July 3, 2007 – Dr. Davis, American Medical Association (AMA) President wrote to the One Health Initiative team:

I’m delighted that the AMA House of Delegates has approved a resolution calling for increased collaboration between the human and veterinary medical communities and I look forward to seeing a stronger partnership between physicians and veterinarians.  Emerging infectious diseases, with the threats of cross-species transmission and pandemics, represent one of many reasons why the human and veterinary medical professions must work more closely together.

 

Dr. Myron G. Schultz, Who Helped Identify AIDS Crisis, Dies ...

*Myron "Mike" G. Schultz, DVM, MD, Helped Identify the AIDS Crisis

https://www.ncbi.nlm.nih.gov/pmc/articles/PMC6649340/

" ... With DVM and MD degrees in hand, Mike interned at the US Public Health Service Hospital (Boston, MA, USA). This internship led to his recruitment by Alexander D. Langmuir (1910–1993) and a transformative 2-year stint in Langmuir’s Atlanta-based Epidemic Intelligence Service (EIS) training program at the (then-named) Center for Disease Control (CDC). Mike’s EIS experiences included a 1964 deployment to Vietnam to investigate infectious disease threats in the war and an important friendship with *James Harlan Steele, DVM (1913–2013), the renowned veterinary epidemiologist/epizootiologist whose leadership helped to formulate their shared concept of “One Health”—the idea that humans, animals, and the environment are all part of an intertwined ecosystem with respect to disease occurrence and microbial evolution—and to shape the conceptualization of emerging infectious diseases (3). ..."

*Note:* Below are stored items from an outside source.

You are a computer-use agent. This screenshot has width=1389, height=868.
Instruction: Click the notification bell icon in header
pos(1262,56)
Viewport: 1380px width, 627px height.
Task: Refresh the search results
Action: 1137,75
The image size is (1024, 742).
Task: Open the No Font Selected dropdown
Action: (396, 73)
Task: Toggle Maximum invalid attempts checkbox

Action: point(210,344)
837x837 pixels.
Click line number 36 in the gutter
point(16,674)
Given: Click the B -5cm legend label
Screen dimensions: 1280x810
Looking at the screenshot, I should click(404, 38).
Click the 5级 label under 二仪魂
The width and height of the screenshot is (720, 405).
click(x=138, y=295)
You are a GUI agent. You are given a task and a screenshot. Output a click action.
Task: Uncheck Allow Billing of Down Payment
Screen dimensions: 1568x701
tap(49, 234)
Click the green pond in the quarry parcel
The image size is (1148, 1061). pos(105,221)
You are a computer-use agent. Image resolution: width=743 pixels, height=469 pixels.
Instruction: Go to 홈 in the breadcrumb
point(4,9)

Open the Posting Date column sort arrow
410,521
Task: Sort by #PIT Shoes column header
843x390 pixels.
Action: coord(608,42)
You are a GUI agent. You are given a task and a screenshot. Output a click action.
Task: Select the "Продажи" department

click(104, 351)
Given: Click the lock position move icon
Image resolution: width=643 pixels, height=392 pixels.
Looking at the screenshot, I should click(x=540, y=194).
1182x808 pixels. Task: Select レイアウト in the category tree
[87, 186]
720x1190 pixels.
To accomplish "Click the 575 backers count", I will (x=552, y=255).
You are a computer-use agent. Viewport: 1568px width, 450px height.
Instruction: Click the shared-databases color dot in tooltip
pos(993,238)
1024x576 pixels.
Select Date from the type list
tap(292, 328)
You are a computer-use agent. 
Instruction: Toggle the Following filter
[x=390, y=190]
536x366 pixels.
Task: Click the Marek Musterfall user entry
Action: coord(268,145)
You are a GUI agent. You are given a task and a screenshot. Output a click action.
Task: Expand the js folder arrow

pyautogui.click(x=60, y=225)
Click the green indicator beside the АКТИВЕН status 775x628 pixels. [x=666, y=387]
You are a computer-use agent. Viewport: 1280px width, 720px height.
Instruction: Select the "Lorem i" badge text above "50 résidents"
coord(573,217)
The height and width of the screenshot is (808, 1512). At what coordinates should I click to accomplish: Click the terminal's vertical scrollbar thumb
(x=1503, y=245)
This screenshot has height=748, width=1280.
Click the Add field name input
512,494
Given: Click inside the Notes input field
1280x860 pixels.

Note: A strong longstanding One Health advocate, Dr. Schultz, a trained Doctor of Veterinary Medicine (veterinarian) and Doctor of Medicine, MD (physician), detected a cluster of pneumonia cases in the early 1980s which helped public health officials identify the AIDS epidemic.  As an infectious disease epidemiologist with the U.S. Centers for Disease Control and Prevention (CDC), Schultz created the Parasitic Diseases Drug Service to provide physicians with medicines to treat rare illnesses.  One was pentamidine.  Prescribed for patients with African sleeping sickness, it was also made available to treat patients with pneumocystis pneumonia in the early years of the AIDS epidemic, when few alternatives were available.  He published more than 110 papers and book chapters, mainly on epidemiologic subjects.  He also published special articles on the history of medicine in the New England Journal of Medicine, the Journal of the American Medical Association, the American Journal of Tropical Medicine & Hygiene, and Emerging Infectious Diseases and served as an epidemiological consultant to the World Health Organization, the Pan American Health Organization, and the Ministries of Health of the Republic of South Vietnam, Poland, Egypt, Haiti, Federal Republic of Germany, People’s Republic of China, Republic of China (Taiwan), Indonesia, Israel, Saudi Arabia, and Zimbabwe.